**Work to be completed**
The answer is the full set of records, given again exactly and without images.

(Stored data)
---
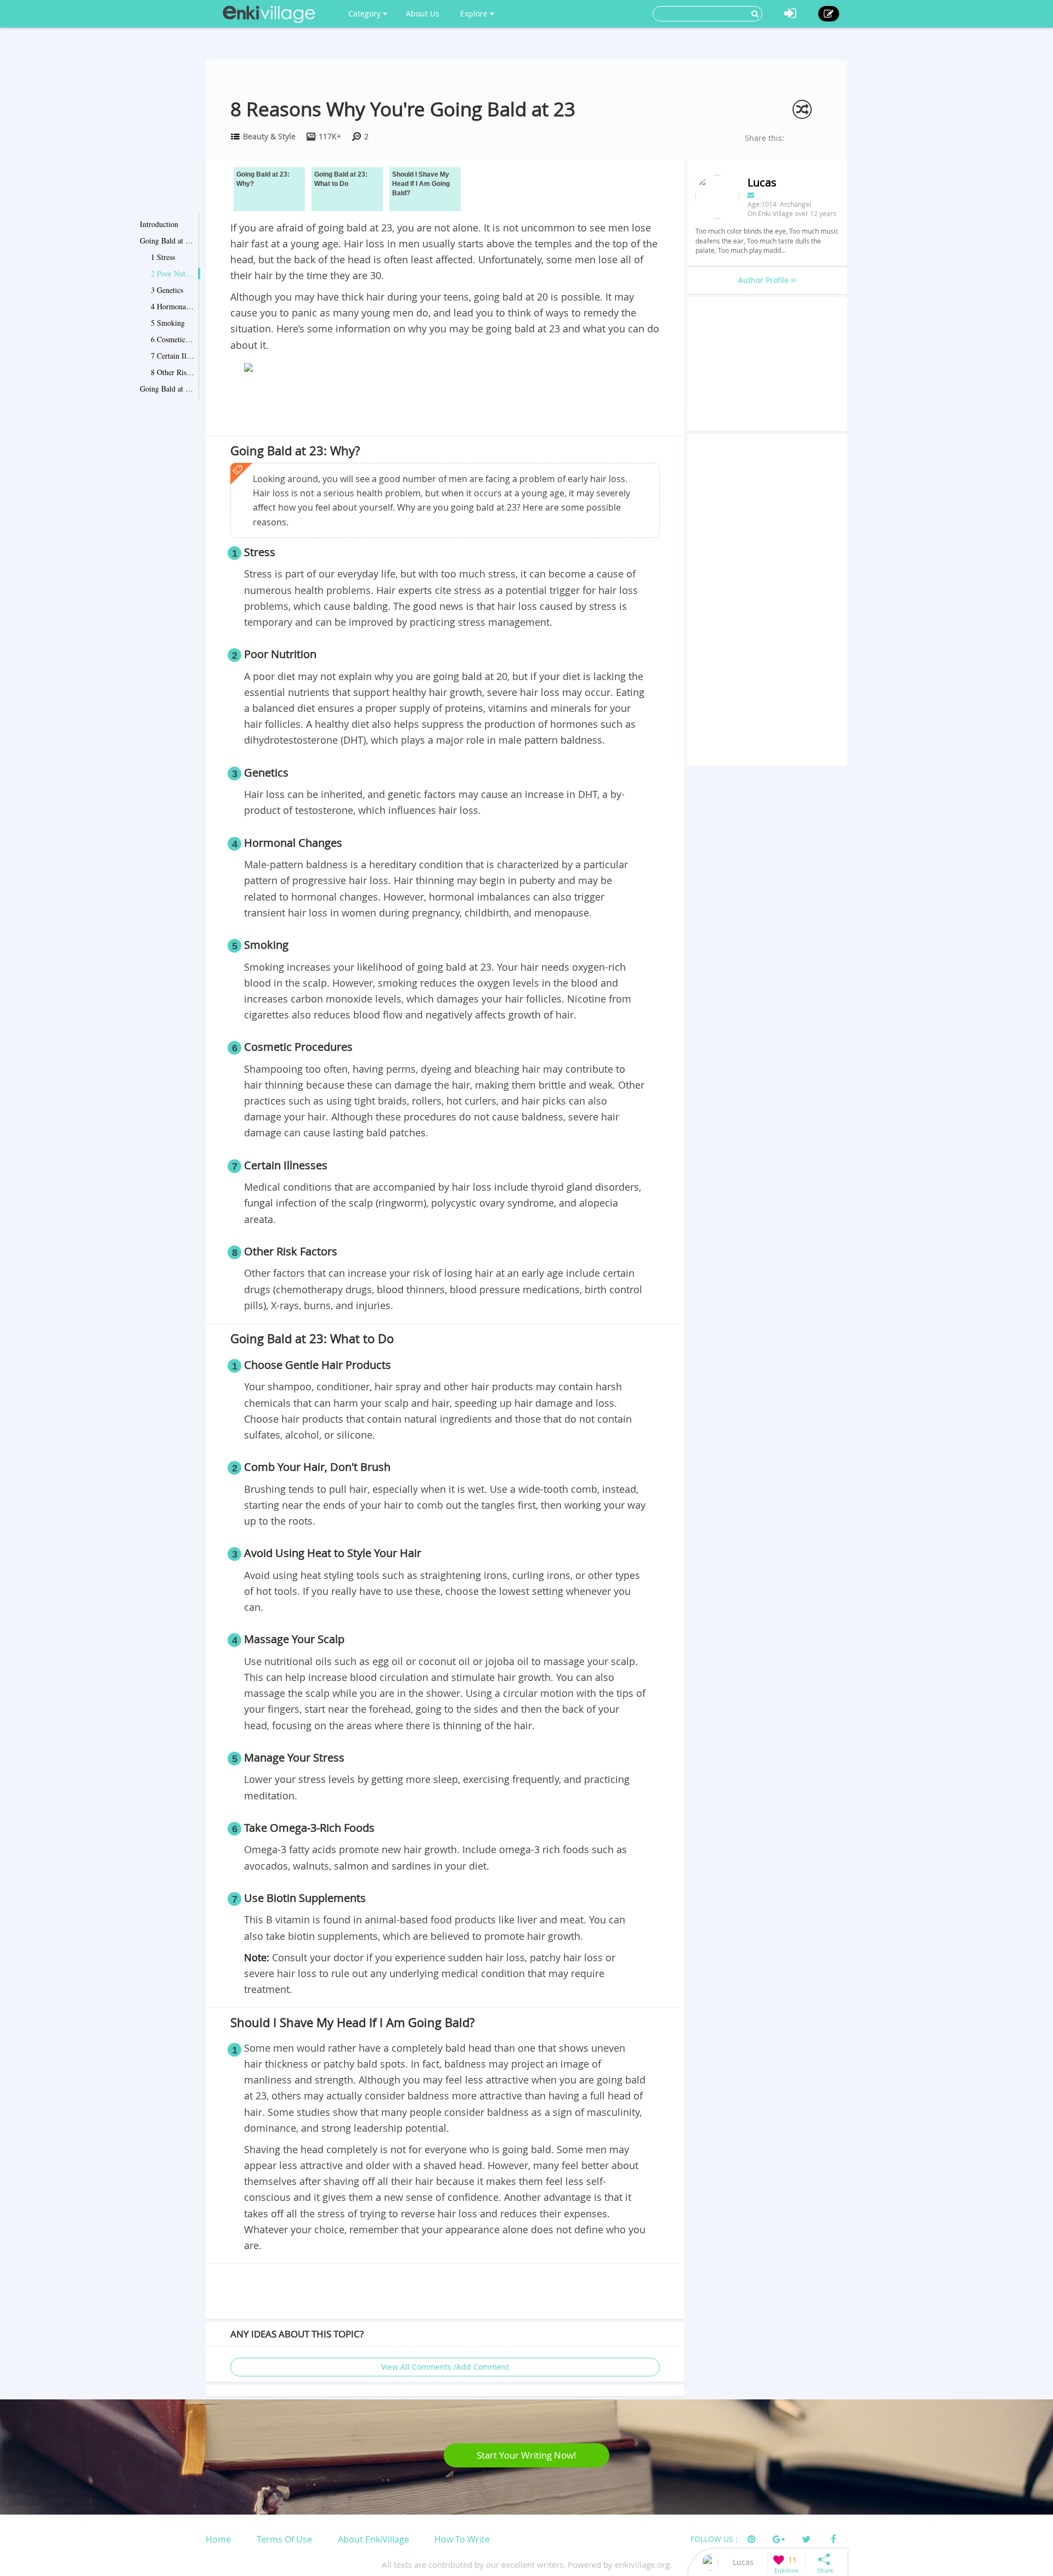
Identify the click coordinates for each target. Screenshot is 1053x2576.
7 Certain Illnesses (173, 355)
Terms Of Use (284, 2539)
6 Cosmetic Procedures (173, 339)
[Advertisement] (445, 406)
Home (218, 2539)
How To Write (462, 2539)
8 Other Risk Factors (173, 372)
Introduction (159, 224)
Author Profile (764, 280)
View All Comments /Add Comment (445, 2367)
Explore (475, 13)
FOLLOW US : (714, 2539)
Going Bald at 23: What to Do (167, 388)
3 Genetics (167, 290)
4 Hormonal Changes (173, 306)
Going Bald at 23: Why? (167, 240)
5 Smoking (168, 323)
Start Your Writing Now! (526, 2455)
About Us (422, 13)
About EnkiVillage (373, 2539)
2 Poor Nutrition (173, 273)
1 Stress (163, 257)
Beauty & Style (269, 136)
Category (365, 13)
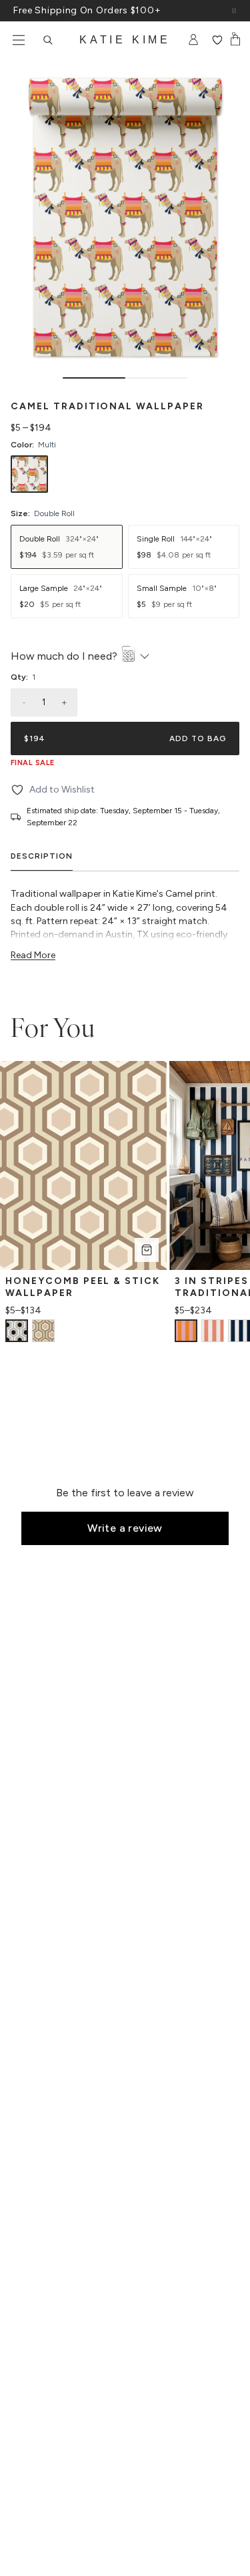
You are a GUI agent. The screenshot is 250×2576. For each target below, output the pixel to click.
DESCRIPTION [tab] (42, 856)
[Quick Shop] (147, 1250)
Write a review (125, 1528)
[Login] (193, 40)
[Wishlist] (217, 40)
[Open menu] (18, 40)
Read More (33, 955)
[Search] (48, 40)
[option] (29, 474)
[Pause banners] (234, 11)
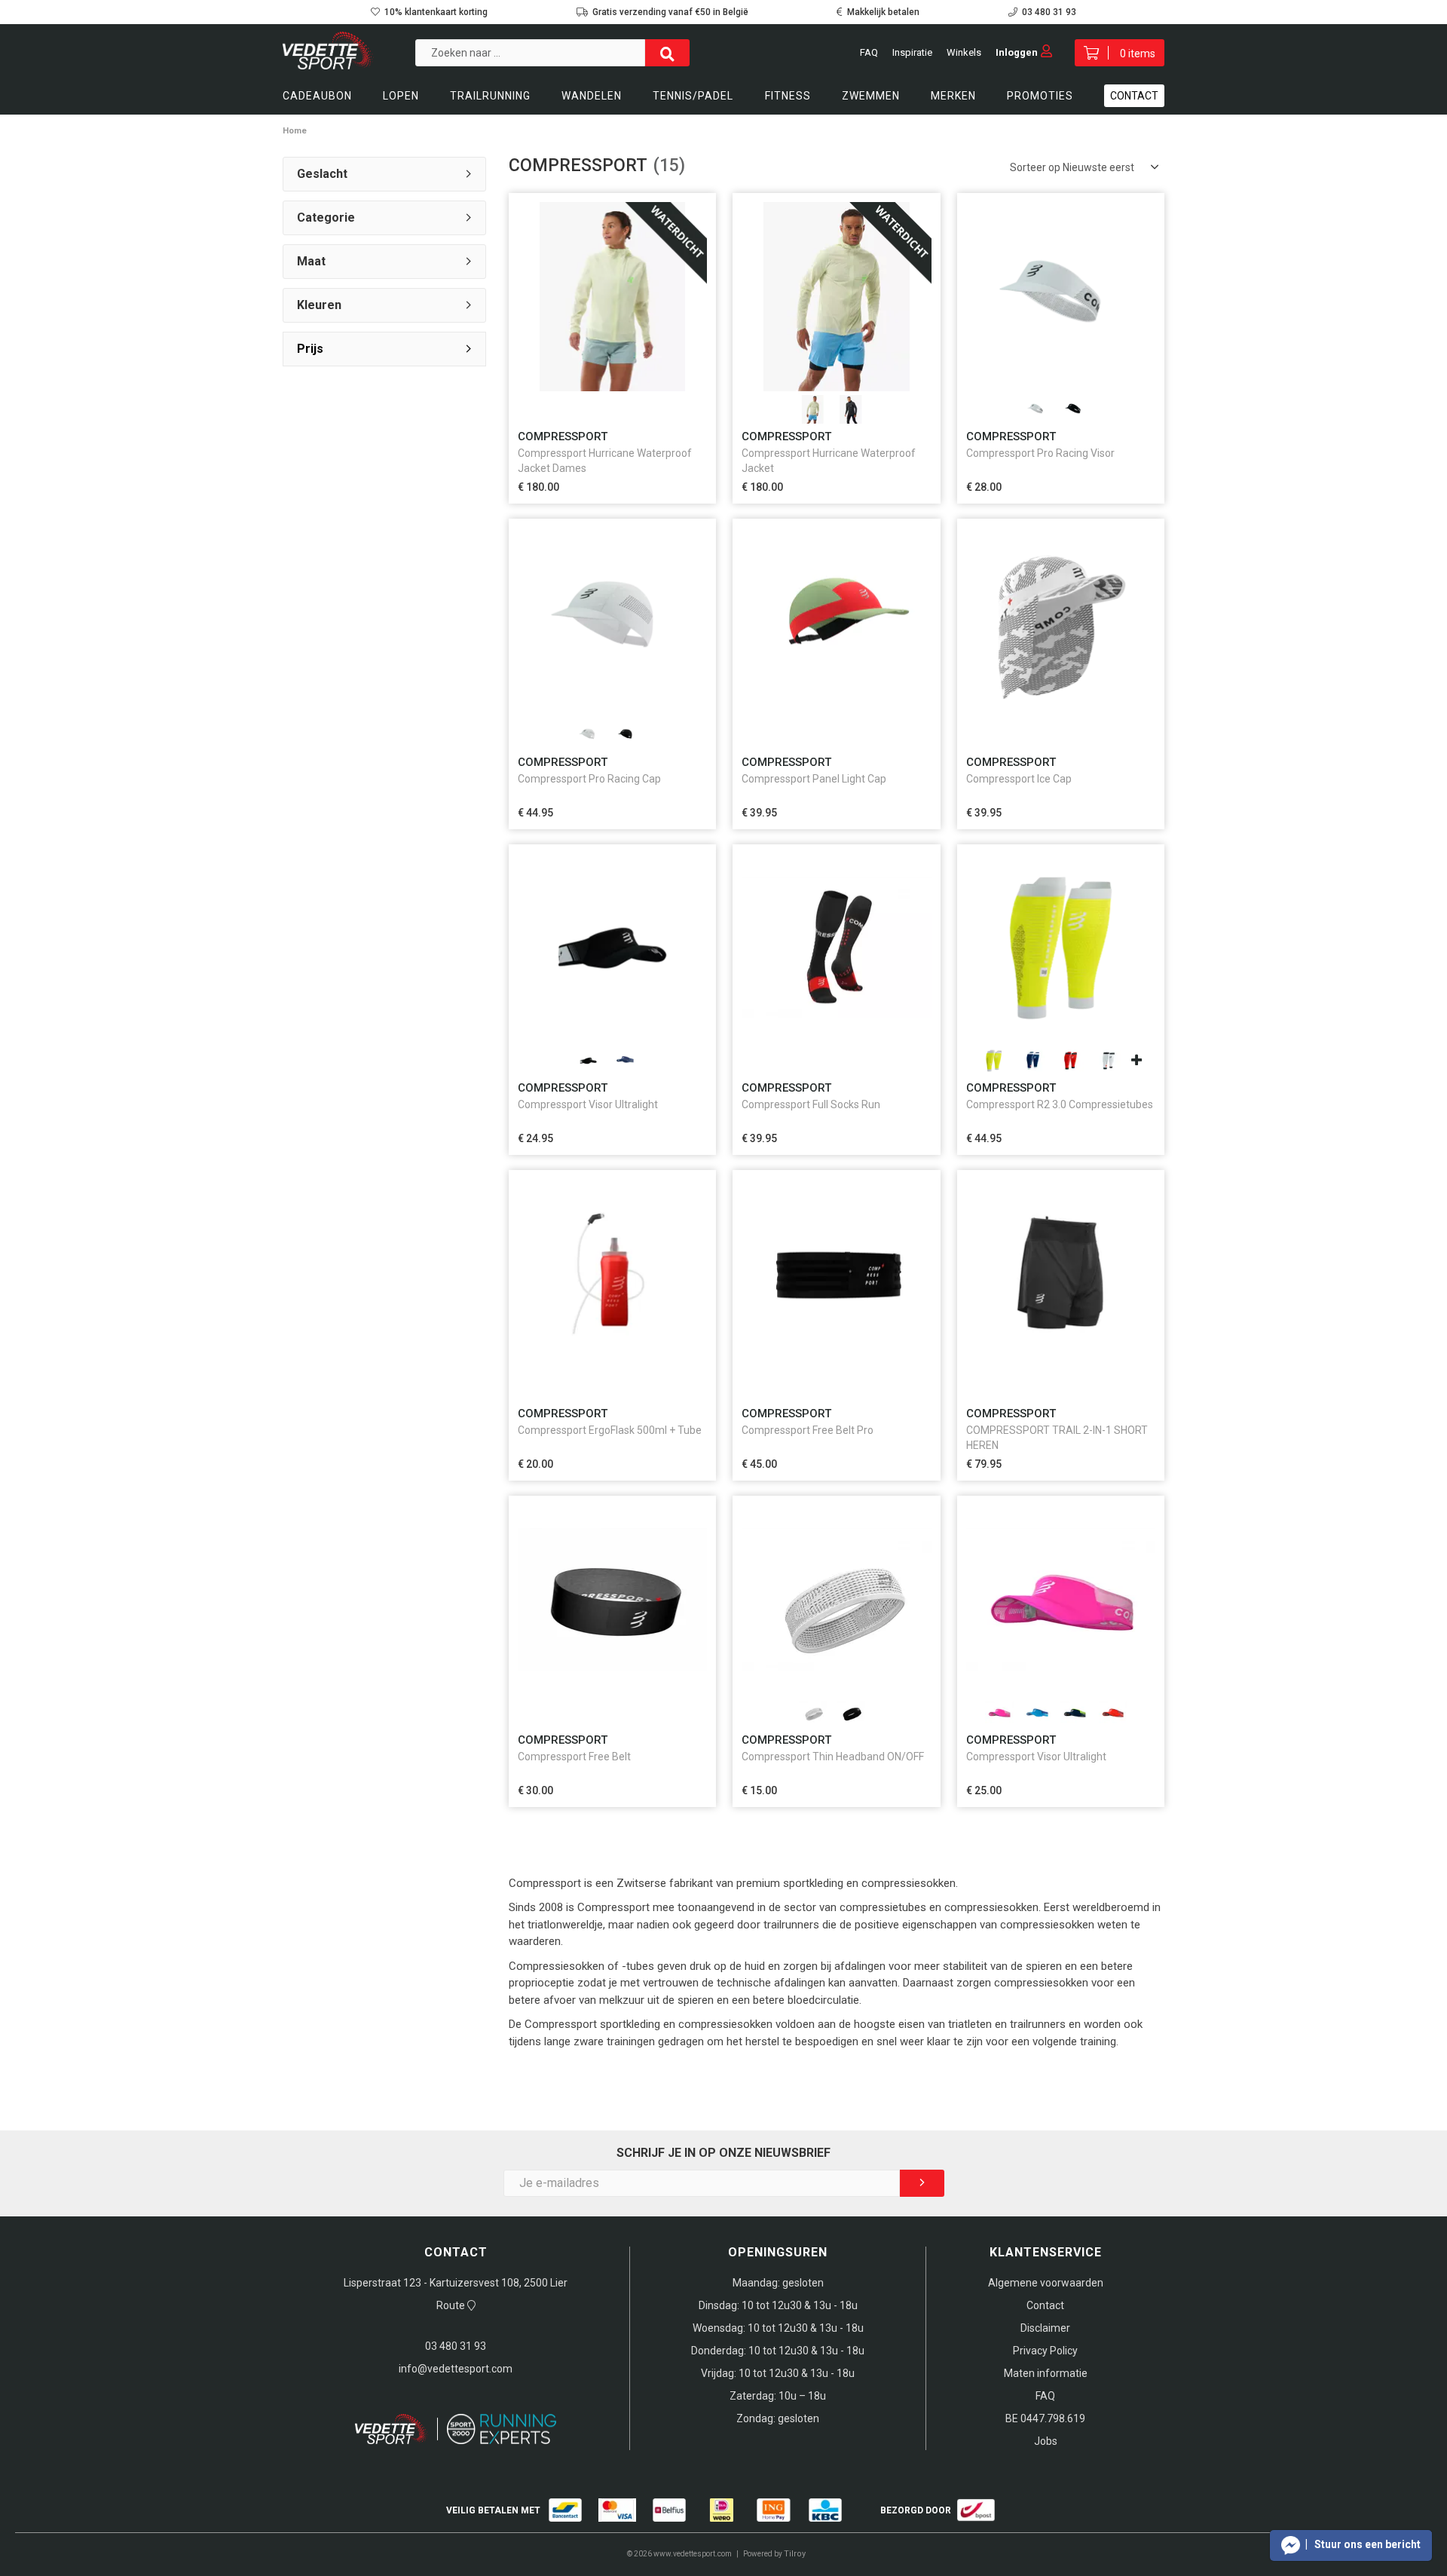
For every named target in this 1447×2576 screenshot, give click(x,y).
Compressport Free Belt (574, 1757)
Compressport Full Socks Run (811, 1104)
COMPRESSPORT (562, 436)
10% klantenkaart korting (436, 12)
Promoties (1040, 96)
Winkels (964, 52)
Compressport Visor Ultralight (588, 1104)
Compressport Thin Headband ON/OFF (833, 1757)
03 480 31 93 (1049, 12)
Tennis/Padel (693, 96)
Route (451, 2305)
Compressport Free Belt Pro (807, 1430)
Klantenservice (1046, 2252)
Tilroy (795, 2554)
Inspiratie (912, 52)
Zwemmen (871, 96)
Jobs (1045, 2441)
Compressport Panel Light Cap (814, 779)
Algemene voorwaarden (1045, 2283)
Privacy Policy (1045, 2351)
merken (953, 96)
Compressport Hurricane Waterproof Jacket (829, 460)
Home (295, 131)
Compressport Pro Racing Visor (1040, 453)
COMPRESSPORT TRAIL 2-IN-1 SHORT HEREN (1057, 1437)
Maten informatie (1046, 2373)
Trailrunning (490, 96)
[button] (1351, 2545)
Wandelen (591, 96)
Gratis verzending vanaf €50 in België (670, 12)
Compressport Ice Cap (1019, 779)
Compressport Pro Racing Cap (589, 779)
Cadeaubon (317, 96)
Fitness (788, 96)
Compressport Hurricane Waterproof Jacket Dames (605, 460)
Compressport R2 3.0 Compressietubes (1059, 1104)
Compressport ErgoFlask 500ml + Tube (610, 1430)
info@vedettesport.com (455, 2369)
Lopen (401, 96)
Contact (1134, 96)
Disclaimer (1045, 2328)
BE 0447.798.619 (1045, 2418)
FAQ (869, 52)
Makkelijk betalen (883, 12)
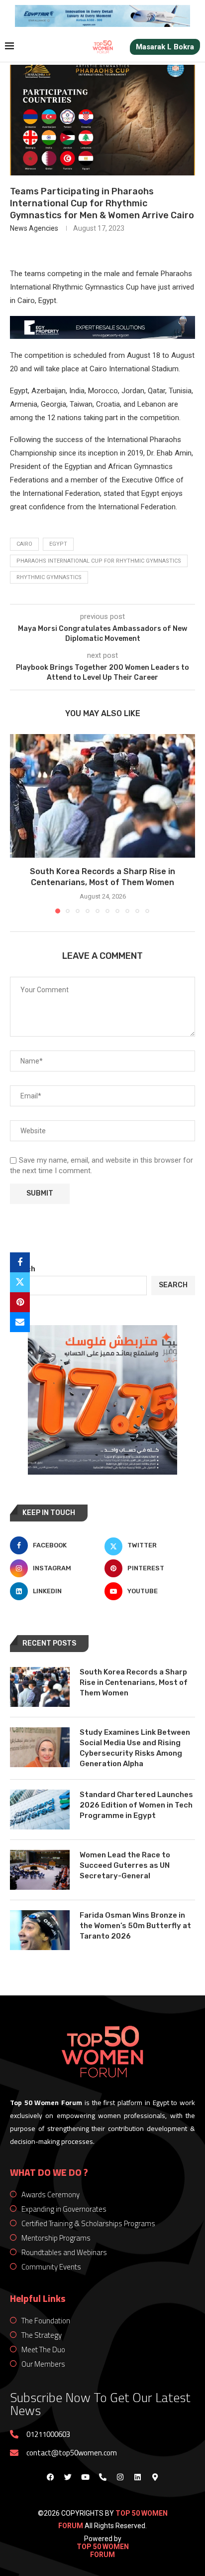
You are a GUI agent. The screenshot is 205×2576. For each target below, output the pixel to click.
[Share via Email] (20, 1322)
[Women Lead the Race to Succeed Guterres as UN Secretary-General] (40, 1870)
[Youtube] (85, 2477)
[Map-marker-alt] (154, 2477)
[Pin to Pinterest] (20, 1302)
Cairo (24, 544)
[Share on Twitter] (20, 1282)
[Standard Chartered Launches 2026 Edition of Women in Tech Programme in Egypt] (40, 1809)
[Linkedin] (137, 2477)
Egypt (58, 544)
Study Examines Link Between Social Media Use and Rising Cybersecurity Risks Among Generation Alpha (135, 1748)
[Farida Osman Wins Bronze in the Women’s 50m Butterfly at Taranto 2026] (40, 1930)
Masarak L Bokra (165, 46)
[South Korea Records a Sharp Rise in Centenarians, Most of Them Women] (102, 796)
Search (22, 1268)
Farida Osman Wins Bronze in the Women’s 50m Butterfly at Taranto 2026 (135, 1926)
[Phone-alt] (102, 2477)
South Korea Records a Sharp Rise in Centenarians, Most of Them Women (134, 1682)
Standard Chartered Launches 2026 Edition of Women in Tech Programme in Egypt (136, 1805)
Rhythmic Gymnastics (49, 577)
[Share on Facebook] (20, 1262)
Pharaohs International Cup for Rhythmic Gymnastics (98, 561)
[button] (18, 823)
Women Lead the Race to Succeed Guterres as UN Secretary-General (125, 1865)
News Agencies (34, 228)
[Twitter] (67, 2477)
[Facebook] (50, 2477)
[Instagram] (119, 2477)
---
**Your solution**
Identify the click coordinates for each target. Screenshot is 1053x2576.
7 Certain Illnesses (173, 355)
Terms Of Use (284, 2539)
6 Cosmetic Procedures (173, 339)
[Advertisement] (445, 406)
Home (218, 2539)
How To Write (462, 2539)
8 Other Risk Factors (173, 372)
Introduction (159, 224)
Author Profile (764, 280)
View All Comments /Add Comment (445, 2367)
Explore (475, 13)
FOLLOW US : (714, 2539)
Going Bald at 23: What to Do (167, 388)
3 Genetics (167, 290)
4 Hormonal Changes (173, 306)
Going Bald at 23: Why? (167, 240)
5 Smoking (168, 323)
Start Your Writing Now! (526, 2455)
About Us (422, 13)
About EnkiVillage (373, 2539)
2 Poor Nutrition (173, 273)
1 Stress (163, 257)
Beauty & Style (269, 136)
Category (365, 13)
You are a GUI agent. The screenshot is 250×2576. For each target below, output the pixel to click.
DESCRIPTION [tab] (42, 856)
[Quick Shop] (147, 1250)
Write a review (125, 1528)
[Login] (193, 40)
[Wishlist] (217, 40)
[Open menu] (18, 40)
Read More (33, 955)
[Search] (48, 40)
[option] (29, 474)
[Pause banners] (234, 11)
For every named target in this 1447×2576 screenshot, give click(x,y).
Compressport Free Belt (574, 1757)
Compressport Full Socks Run (811, 1104)
COMPRESSPORT (562, 436)
10% klantenkaart korting (436, 12)
Promoties (1040, 96)
Winkels (964, 52)
Compressport Visor Ultralight (588, 1104)
Compressport Thin Headband ON/OFF (833, 1757)
03 480 31 93 (1049, 12)
Tennis/Padel (693, 96)
Route (451, 2305)
Compressport Free Belt Pro (807, 1430)
Klantenservice (1046, 2252)
Tilroy (795, 2554)
Inspiratie (912, 52)
Zwemmen (871, 96)
Jobs (1045, 2441)
Compressport Panel Light Cap (814, 779)
Algemene voorwaarden (1045, 2283)
Privacy Policy (1045, 2351)
merken (953, 96)
Compressport Hurricane Waterproof Jacket (829, 460)
Home (295, 131)
Compressport Pro Racing Visor (1040, 453)
COMPRESSPORT TRAIL 2-IN-1 SHORT HEREN (1057, 1437)
Maten informatie (1046, 2373)
Trailrunning (490, 96)
[button] (1351, 2545)
Wandelen (591, 96)
Gratis verzending vanaf €50 in België (670, 12)
Compressport Ice Cap (1019, 779)
Compressport Pro Racing Cap (589, 779)
Cadeaubon (317, 96)
Fitness (788, 96)
Compressport Hurricane Waterproof Jacket Dames (605, 460)
Compressport R2 3.0 Compressietubes (1059, 1104)
Compressport ErgoFlask 500ml + Tube (610, 1430)
info@vedettesport.com (455, 2369)
Lopen (401, 96)
Contact (1134, 96)
Disclaimer (1045, 2328)
BE 0447.798.619 (1045, 2418)
FAQ (869, 52)
Makkelijk betalen (883, 12)
You are a GUI agent. The screenshot is 205×2576. For each target below, output the pixel to click.
[Share via Email] (20, 1322)
[Women Lead the Race to Succeed Guterres as UN Secretary-General] (40, 1870)
[Youtube] (85, 2477)
[Map-marker-alt] (154, 2477)
[Pin to Pinterest] (20, 1302)
Cairo (24, 544)
[Share on Twitter] (20, 1282)
[Standard Chartered Launches 2026 Edition of Women in Tech Programme in Egypt] (40, 1809)
[Linkedin] (137, 2477)
Egypt (58, 544)
Study Examines Link Between Social Media Use and Rising Cybersecurity Risks Among Generation Alpha (135, 1748)
[Farida Osman Wins Bronze in the Women’s 50m Butterfly at Taranto 2026] (40, 1930)
Masarak L Bokra (165, 46)
[South Korea Records a Sharp Rise in Centenarians, Most of Them Women] (102, 796)
Search (22, 1268)
Farida Osman Wins Bronze in the Women’s 50m Butterfly at Taranto 2026 (135, 1926)
[Phone-alt] (102, 2477)
South Korea Records a Sharp Rise in Centenarians, Most of Them Women (134, 1682)
Standard Chartered Launches 2026 Edition of Women in Tech Programme in Egypt (136, 1805)
Rhythmic Gymnastics (49, 577)
[Share on Facebook] (20, 1262)
Pharaohs International Cup for Rhythmic Gymnastics (98, 561)
[button] (18, 823)
Women Lead the Race to Succeed Guterres as UN Secretary-General (125, 1865)
News Agencies (34, 228)
[Twitter] (67, 2477)
[Facebook] (50, 2477)
[Instagram] (119, 2477)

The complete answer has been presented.